In my view, some kind of of self-overhearing is a necessary condition for the sub-culture’s being able to sustain its existence, to say nothing of achieving anything like progress, or to even broach the question of meaningful interaction with the culture at large–and this last, interestingly and commendably enough, is Zapruder’s goal, or anyway hope for poetry.

If I’ve gone somewhat afield from what Zapruder has written about here, I think it’s because even though I agree heartily with the argument he’s making, I’m not sure that the incredibly modest pre-conditions necessary for rising to his imminently reasonable challenge have yet been met. He writes:

Today, in American poetry, very few critics take it upon themselves to examine the choices poets make in poems, and what effect those choices might have upon a reader. As a consequence, very few people love contemporary American poetry. Many more might, if critics attempted to truly engage with the materials of poetry—words and how they work—and to connect poetry with an audience based on an engagement with these materials.
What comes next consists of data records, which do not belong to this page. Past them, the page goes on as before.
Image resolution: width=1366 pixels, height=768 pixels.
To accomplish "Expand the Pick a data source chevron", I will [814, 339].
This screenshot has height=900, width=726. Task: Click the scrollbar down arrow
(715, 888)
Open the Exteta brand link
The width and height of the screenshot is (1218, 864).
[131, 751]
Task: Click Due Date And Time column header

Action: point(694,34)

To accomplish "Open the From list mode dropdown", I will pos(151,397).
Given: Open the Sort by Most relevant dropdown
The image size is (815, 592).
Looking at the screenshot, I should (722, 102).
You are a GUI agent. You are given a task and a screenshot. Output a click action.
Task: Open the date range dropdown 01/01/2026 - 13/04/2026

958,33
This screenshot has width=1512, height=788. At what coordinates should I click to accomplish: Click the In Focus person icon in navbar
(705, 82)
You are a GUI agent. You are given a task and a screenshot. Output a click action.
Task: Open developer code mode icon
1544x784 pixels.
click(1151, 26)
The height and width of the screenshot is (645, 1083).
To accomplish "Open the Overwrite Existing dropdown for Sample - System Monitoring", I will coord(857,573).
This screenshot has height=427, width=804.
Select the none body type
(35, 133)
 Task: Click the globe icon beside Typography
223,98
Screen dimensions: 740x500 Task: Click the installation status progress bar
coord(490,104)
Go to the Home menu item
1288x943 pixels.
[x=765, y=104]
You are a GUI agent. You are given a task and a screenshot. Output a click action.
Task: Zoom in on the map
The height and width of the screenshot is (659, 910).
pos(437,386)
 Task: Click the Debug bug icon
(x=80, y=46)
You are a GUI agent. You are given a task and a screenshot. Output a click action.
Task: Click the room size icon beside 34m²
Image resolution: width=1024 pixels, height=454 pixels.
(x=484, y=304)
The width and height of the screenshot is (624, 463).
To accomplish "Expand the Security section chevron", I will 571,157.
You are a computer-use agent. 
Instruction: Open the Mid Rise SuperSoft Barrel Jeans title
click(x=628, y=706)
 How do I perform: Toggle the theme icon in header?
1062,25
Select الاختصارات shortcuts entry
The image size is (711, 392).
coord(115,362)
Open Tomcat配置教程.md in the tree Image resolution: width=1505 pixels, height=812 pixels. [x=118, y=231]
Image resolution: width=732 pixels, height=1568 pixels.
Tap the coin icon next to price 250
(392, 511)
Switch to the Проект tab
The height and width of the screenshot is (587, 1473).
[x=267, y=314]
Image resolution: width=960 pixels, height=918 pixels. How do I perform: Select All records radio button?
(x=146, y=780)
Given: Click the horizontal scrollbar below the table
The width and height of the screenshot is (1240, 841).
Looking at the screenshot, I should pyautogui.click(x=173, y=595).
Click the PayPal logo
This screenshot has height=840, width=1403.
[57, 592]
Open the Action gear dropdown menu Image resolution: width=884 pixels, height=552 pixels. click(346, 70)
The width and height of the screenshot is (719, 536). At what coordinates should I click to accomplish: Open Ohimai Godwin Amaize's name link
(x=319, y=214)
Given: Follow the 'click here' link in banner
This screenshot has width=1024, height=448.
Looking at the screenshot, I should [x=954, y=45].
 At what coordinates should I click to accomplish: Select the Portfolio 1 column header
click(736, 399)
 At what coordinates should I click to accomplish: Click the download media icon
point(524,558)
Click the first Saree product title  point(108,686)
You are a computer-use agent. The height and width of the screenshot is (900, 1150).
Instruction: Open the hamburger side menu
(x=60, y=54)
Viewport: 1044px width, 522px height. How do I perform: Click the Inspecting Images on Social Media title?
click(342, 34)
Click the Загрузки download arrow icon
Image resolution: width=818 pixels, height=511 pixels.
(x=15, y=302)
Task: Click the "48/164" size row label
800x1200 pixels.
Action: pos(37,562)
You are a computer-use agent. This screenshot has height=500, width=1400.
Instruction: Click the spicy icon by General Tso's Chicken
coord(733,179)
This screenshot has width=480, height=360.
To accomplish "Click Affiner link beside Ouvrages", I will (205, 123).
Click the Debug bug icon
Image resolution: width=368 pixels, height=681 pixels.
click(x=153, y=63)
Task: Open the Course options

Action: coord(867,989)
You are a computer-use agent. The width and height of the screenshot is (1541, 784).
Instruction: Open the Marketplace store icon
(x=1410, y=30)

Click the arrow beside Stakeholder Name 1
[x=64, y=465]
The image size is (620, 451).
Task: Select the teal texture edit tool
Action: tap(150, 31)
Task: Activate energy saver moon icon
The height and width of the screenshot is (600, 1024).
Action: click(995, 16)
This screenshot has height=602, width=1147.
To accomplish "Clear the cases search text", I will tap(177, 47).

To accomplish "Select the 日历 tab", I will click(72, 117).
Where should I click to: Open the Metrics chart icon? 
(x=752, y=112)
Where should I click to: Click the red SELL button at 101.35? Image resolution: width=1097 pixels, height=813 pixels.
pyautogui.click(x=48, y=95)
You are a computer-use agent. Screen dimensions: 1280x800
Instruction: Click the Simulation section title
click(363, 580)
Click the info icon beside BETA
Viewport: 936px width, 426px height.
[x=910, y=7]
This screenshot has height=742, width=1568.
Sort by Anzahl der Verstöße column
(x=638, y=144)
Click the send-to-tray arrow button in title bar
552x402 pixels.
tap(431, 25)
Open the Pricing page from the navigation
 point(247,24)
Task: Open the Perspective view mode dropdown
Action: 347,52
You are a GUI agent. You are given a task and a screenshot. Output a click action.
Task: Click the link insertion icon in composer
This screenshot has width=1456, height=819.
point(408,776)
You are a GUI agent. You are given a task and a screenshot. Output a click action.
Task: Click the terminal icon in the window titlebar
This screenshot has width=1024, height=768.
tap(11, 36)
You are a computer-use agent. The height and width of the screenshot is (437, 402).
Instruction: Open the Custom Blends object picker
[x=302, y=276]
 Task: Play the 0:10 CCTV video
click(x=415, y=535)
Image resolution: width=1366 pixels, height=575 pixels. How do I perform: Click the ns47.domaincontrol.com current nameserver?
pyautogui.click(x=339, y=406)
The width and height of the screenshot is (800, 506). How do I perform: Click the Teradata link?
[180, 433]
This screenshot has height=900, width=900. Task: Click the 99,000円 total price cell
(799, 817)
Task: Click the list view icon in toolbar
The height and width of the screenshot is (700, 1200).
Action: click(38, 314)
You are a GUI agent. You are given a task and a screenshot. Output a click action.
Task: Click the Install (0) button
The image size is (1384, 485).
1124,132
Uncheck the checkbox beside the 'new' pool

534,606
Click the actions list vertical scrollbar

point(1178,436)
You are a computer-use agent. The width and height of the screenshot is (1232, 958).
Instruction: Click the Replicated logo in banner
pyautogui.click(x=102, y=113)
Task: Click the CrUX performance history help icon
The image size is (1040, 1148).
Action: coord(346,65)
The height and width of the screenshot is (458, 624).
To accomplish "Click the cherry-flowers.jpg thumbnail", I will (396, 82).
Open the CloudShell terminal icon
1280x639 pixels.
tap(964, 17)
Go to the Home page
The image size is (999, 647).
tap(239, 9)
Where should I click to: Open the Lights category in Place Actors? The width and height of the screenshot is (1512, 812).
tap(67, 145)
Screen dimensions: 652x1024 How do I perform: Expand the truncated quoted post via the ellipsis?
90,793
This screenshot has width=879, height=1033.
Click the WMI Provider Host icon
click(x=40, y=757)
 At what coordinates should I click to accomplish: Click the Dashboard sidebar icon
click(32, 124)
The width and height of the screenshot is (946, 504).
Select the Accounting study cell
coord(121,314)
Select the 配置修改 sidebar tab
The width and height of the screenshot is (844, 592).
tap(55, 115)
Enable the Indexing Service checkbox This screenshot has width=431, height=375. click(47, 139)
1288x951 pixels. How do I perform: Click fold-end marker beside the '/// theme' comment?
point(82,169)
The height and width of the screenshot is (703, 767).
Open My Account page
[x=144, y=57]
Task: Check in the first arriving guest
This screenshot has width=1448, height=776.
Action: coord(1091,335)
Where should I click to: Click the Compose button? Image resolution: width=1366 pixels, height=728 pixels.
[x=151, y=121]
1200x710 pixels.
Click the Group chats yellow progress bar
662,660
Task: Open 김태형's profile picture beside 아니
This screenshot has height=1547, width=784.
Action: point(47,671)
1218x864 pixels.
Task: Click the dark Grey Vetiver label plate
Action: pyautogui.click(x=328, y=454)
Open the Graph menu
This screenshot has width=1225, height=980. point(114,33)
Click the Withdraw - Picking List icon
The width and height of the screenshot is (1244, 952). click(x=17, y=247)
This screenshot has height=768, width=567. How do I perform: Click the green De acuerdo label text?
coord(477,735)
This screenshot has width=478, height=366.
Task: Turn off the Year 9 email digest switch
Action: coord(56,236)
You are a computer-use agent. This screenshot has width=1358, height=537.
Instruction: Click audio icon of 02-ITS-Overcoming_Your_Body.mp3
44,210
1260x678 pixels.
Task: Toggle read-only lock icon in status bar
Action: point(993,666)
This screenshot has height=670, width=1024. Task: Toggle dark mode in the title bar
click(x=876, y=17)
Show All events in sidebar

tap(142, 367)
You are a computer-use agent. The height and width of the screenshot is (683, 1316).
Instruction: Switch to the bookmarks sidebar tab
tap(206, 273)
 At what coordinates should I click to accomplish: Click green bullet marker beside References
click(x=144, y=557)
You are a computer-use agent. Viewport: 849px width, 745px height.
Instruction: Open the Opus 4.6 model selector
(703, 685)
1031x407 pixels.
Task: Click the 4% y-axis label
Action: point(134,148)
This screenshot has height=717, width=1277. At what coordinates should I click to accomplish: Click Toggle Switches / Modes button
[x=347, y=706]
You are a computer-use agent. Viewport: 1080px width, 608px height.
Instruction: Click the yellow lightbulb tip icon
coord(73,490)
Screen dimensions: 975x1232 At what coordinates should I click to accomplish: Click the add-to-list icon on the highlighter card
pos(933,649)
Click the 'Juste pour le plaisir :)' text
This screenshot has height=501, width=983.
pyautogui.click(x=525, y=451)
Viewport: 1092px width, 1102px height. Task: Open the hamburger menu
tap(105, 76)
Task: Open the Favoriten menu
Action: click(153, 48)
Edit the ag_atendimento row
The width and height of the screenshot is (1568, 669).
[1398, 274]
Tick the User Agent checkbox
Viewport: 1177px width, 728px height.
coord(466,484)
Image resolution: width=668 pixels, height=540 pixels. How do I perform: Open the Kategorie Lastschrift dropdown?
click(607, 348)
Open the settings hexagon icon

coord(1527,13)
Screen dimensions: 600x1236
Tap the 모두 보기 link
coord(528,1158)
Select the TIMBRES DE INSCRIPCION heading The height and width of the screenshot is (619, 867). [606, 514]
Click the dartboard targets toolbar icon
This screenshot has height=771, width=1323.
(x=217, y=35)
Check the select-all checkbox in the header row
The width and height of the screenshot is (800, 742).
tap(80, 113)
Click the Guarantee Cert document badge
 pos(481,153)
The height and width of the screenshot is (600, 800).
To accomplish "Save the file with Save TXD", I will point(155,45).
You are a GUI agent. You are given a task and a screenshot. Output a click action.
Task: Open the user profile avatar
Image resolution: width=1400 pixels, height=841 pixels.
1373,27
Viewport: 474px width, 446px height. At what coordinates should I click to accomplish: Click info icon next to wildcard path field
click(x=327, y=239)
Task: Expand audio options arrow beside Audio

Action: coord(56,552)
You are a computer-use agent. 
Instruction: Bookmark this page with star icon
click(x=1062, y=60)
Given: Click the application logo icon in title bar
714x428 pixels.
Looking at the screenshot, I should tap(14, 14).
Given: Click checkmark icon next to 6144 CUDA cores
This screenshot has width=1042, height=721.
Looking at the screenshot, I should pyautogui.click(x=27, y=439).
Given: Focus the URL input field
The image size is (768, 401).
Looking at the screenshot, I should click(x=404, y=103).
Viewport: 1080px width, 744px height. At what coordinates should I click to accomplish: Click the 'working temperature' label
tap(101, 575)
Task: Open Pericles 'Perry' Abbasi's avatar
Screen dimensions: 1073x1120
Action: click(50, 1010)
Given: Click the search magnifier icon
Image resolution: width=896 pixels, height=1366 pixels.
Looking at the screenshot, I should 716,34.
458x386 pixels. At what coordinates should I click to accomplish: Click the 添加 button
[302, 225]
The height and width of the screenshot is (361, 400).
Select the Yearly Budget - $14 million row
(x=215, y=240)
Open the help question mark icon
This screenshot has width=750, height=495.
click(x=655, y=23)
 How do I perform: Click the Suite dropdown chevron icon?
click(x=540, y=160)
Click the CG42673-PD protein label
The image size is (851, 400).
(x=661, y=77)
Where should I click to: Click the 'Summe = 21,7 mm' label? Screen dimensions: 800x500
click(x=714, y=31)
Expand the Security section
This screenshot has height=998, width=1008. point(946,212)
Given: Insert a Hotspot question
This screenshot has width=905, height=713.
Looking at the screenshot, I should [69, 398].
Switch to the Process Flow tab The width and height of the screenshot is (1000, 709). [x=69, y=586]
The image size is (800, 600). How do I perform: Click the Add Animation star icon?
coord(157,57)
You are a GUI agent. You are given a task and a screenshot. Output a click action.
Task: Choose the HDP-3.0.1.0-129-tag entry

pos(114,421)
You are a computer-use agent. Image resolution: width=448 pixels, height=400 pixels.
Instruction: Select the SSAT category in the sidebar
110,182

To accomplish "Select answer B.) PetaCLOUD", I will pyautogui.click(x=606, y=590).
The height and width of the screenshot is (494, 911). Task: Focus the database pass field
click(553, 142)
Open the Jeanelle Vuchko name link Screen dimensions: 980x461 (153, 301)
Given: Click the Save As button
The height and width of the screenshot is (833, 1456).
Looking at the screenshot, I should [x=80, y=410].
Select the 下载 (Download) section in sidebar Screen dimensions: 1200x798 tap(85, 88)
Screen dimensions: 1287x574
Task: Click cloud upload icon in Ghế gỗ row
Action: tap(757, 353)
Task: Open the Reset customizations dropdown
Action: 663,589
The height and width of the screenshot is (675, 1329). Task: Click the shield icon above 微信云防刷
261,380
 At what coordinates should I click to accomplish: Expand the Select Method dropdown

I’m not 100% sure of the cause-and-effect relationship here between the pitiful state of poetry criticism and the pitiful state of poetry readership. I’m similarly uncertain of what, if anything, can be done to reverse or alter the situation. There is no guarantee that even with Zapruder’s suggestions implemented poetry won’t fail to broaden or even sustain its present readership; without his suggestions, however, failure can be guaranteed absolutely. It seems to me that we’re better off taking the chance than not. The question, I suppose, is whether poetry criticism has its own house sufficiently in order to even attempt the things Zapruder is asking for.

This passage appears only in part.